As I see it, there are ten reasons to suggest that the GI model, (concept or theory) about how to eat wisely is a side show.

 

1. The first and most significant reason is that the glycemic index bar has been set too high.  The 'Official' standard for the glycemic index is

  • low GI is less than 55

  • medium GI is 56 - 69

  • high GI is 70 or more

I recently wrote to Norganic Foods, manufacturers of a 'low GI' breakfast muesli to ask them what the actual GI content of their Crunchola product. They said it was 'low; and defined the GI standards that they use as

  • low is less than 40

  • medium is 40 - 50

  • high is more than 5040.

I think this is somewhere around the paddock.
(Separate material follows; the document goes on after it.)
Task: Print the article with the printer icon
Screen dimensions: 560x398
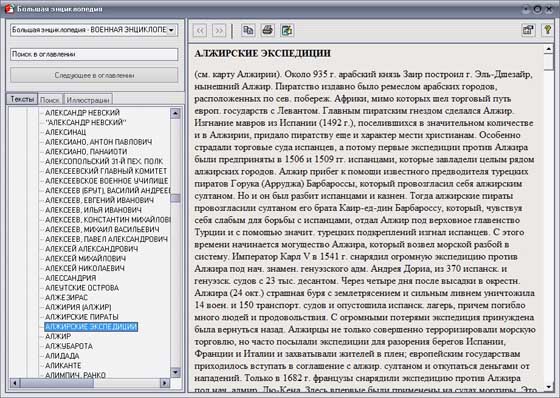Action: click(268, 31)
My own GI standard suggestion is a bit lower.

 

GUIDE TO THE

GLYCEMIC INDEX

 

Less than 30

Low

 

 

 

30 - 40

Moderate

 

 

 

40 - 50

Medium

 

 

 

50 - 60

High

 

 

 

60+

Very high

 

 

 

The problem with the 'official' standards, (and I'm not sure who's in charge of setting the standard) are that if 'low GI' is good, then 'medium GI' is not bad, which means that the current rash of glycemic index books read like an apology for industries that refine cereals into manufactured food - bread, pasta, breakfast biscuits, white rice ..., and foods with added sugar.

 

It's a last ditch attempt to make manufactured, cereal-based foods appear respectable. The dieticians should be moving heaven and earth to steer people away from eating anything that comes in a cardboard box or a plastic bag. This glycemic nonsense is just encouraging people to eat junk food.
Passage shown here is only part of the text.